Don Pierino – film poco onesto ma indubbiamente bello »
Il film sulla vita di Don Pierino Gelmini racchiude in se due elementi che lo determinano: il primo è che è un film poco onesto con lo spettatore, poichè traccia soltanto le qualità del prete di Amelia, ma non le sue scorribande. Ci sarebbe stato molto da far vedere per ciò che concerne la sua vita, fatta di lussi, jaguar, bella vita e stuolo di servitori al suo servizio, ma il regista Andrea Sbarretti, si è limitato a proporre solo la parte struggente dell’arzillo vecchietto. Forse avrà avuto timore di denunce, forse girando il film proprio al Molino Silla, avrà stipulato un patto di non belligeranza con Don Pierino. E’ chiaro che girando il film a casa di Don Pierino, non avrebbe potuto mai fargli un film contro. Nessuno ha mai fatto questa osservazione. Perciò, se si vuol vedere un film sul furbo prete che spieghi veramente come siano andate le cose (sia sugli abusi sessuali, che su come è riuscito a costruire la Comunità Incontro) è necessario dissociarsi completamente dalla struttura del Molino Silla e girarlo da un’altra parte, magari in studi cinematografici. Certamente poi quel film non avrebbe avuto la stessa intensità di quello diretto da Sbarretti, che ha sfruttato le stanze dove vive realmente il Don. Difatti, nelle dichiarazioni del regista, notiamo che lui voleva girare esclusivamente all’interno della Comunità Incontro, proprio per dare forza al prodotto, per renderlo veritiero. Averlo girato nelle stanze lussuose della Comunità, è indubbiamente un grande pregio del film, che assorbe tutta la tensione che si respira nell’ambiente militaresco del centro. Per questo Sbarretti probabilmente avrà ceduto a qualche compromesso, esonerandosi da mettere qualche scena dubbia, che avrebbe messo in cattiva luce l’anziano prete. Da indiscrezioni (si legge su un quotidiano) pare che la sceneggiatura sia stata tagliata in varie scene compromettenti: forse dallo stesso Don Pierino che ha dato il nulla osta per girare il film.

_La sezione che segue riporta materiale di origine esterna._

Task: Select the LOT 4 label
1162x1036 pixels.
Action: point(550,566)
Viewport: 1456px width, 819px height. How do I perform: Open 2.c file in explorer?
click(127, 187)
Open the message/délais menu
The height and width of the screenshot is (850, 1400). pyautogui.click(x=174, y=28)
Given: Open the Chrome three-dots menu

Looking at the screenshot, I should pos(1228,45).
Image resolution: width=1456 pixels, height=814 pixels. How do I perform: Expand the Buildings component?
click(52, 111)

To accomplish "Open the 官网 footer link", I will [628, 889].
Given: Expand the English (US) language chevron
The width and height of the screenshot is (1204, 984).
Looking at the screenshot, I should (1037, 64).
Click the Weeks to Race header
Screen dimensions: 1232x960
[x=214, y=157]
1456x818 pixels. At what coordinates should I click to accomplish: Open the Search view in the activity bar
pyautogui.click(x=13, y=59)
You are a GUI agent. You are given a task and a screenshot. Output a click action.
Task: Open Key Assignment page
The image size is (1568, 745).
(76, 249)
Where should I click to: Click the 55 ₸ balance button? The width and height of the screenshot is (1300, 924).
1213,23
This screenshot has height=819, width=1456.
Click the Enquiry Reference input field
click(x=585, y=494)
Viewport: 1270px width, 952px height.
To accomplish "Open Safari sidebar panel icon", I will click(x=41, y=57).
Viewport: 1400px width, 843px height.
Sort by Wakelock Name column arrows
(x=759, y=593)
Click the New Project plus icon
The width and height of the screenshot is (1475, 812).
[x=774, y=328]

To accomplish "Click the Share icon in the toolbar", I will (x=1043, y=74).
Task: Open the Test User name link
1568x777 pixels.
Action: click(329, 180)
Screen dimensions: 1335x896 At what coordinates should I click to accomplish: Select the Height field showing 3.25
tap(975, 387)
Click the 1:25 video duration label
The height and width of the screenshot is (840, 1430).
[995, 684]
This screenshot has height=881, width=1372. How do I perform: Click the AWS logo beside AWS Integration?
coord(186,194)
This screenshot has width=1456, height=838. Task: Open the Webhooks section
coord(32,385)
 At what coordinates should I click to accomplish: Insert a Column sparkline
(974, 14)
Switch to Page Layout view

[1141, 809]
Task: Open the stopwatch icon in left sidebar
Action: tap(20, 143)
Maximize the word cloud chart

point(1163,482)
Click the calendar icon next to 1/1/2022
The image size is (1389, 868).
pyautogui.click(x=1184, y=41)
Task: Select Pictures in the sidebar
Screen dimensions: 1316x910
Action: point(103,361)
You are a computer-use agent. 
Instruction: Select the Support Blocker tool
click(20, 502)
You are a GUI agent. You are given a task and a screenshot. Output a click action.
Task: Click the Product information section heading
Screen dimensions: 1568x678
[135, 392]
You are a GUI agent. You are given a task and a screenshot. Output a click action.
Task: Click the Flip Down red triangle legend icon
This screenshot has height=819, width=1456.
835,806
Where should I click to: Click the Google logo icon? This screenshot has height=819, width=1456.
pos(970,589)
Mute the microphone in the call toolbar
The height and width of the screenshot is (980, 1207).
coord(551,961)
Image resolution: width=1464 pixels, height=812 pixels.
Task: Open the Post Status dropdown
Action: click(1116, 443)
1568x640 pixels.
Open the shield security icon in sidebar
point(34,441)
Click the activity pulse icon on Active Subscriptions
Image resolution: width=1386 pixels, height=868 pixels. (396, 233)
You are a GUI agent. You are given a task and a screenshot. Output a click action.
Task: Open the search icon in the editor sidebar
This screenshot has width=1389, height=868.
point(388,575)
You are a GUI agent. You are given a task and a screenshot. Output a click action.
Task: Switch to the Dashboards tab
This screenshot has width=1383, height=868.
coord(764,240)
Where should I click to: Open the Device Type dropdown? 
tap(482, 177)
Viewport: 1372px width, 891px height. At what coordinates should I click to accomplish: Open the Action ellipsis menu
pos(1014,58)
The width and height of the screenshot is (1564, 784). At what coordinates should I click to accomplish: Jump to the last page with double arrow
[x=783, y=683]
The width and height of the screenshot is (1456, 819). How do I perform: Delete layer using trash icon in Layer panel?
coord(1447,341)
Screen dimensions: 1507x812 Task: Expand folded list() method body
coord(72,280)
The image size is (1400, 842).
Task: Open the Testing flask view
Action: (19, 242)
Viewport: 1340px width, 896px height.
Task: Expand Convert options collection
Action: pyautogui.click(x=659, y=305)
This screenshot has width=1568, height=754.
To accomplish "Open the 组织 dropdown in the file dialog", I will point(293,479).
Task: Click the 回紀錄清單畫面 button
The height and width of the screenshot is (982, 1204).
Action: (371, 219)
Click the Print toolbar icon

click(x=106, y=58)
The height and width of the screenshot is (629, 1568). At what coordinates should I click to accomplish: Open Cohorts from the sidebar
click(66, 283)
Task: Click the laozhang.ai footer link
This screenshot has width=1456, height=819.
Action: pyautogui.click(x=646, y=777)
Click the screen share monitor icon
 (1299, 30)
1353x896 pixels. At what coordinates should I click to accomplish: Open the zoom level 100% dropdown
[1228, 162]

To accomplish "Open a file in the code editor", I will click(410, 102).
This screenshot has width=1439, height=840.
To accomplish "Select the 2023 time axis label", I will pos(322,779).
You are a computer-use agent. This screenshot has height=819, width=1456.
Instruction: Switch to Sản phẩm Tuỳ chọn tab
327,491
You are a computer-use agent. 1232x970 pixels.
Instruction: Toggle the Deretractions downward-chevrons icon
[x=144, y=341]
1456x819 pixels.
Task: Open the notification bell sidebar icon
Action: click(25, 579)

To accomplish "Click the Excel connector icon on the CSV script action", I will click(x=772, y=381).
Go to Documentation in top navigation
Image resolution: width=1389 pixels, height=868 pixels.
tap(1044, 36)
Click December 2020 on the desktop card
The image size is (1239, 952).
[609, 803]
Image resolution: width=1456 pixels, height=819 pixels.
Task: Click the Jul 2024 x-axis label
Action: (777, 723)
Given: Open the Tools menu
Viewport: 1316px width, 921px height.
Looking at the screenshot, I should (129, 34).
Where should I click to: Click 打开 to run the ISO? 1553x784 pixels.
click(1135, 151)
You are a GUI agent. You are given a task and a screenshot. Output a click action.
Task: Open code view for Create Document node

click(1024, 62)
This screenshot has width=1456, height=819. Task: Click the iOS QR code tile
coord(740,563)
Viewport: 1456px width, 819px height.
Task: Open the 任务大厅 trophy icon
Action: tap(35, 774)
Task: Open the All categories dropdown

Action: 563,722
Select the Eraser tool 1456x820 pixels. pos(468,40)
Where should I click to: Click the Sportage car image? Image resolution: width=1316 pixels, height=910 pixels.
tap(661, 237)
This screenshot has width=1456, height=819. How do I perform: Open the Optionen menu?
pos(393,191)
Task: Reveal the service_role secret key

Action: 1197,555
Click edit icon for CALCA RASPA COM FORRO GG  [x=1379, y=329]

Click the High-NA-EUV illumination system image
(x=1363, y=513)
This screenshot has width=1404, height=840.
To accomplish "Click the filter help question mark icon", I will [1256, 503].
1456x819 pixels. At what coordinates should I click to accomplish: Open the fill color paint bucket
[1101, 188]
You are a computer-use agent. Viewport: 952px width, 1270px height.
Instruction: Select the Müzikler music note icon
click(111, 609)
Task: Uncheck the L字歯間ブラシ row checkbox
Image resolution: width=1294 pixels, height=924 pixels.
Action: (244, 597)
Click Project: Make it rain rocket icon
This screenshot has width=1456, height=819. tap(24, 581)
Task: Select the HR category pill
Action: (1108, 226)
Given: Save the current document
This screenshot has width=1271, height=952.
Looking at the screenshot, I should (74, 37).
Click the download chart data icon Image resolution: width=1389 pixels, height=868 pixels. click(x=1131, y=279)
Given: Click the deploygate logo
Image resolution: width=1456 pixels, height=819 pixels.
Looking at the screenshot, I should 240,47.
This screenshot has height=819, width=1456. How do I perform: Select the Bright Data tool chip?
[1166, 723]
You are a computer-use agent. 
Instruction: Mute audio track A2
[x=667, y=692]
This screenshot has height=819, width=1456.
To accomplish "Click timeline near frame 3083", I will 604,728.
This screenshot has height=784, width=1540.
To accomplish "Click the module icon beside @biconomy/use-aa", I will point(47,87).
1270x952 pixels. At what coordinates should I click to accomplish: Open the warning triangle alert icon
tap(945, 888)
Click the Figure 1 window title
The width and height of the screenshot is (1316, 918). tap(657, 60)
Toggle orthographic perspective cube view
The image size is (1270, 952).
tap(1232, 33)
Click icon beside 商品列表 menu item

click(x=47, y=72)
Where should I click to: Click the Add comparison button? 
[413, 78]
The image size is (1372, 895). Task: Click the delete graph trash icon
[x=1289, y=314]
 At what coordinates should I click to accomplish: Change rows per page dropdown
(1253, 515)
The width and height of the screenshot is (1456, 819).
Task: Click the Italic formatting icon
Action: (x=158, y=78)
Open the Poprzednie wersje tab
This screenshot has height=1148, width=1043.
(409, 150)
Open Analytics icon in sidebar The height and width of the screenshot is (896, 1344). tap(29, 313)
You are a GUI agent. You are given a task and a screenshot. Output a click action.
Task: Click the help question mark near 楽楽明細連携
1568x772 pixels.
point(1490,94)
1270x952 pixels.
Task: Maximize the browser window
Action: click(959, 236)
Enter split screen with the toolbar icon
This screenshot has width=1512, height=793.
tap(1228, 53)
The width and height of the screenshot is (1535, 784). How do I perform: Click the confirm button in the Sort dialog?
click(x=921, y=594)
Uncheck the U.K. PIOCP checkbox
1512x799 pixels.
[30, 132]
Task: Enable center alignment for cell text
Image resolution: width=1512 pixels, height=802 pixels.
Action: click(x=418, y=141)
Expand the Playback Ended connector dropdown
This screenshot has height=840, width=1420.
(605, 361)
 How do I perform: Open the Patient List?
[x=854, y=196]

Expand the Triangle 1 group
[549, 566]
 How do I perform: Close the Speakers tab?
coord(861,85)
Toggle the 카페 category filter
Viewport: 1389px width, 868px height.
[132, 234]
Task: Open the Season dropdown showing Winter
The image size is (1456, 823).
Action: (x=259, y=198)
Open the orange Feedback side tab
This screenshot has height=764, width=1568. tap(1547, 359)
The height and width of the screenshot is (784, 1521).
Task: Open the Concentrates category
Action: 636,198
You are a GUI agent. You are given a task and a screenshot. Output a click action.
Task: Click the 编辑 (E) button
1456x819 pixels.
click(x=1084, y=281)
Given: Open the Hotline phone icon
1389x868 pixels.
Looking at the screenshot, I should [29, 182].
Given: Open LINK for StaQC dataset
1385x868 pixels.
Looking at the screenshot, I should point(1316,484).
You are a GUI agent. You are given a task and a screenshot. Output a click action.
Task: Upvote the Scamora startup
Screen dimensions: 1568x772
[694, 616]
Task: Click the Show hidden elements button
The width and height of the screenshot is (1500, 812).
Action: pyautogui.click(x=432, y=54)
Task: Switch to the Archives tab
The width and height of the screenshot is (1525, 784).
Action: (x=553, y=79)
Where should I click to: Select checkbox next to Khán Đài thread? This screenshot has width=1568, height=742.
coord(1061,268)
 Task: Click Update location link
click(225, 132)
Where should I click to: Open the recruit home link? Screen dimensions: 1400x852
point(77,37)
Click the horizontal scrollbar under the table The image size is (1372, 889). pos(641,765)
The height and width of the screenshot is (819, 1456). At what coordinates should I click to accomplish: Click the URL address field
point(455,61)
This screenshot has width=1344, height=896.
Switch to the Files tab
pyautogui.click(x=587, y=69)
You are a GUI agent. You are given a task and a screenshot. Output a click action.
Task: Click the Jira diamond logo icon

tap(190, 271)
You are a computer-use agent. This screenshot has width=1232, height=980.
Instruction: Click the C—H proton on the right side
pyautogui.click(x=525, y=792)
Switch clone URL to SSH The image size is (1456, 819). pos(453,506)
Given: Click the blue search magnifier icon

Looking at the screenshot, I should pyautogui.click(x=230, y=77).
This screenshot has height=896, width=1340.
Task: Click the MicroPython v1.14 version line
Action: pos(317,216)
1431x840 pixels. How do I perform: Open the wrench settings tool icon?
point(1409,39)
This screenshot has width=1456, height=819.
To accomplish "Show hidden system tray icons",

Per quanto riguarda l’aspetto tecnico e culturale, il film è di elevato pregio. Si avvale di numerosi espedienti fuorvianti, che divertono il pubblico. Dalla scena in cui il sacerdote si fuma una canna, all’arrivo dei magistrati in un ralenty davvero suggestivo, per passsare alle bellissime scene in bianco e nero che raccontano il passato di Don Gelmini. Il film è senz’altro un ottimo lavoro artistico, addirittura, oserei dire, troppo solenne per un prete che ha fatto sempre della prepotenza la sua caratteristica principale. Mario Galliccia.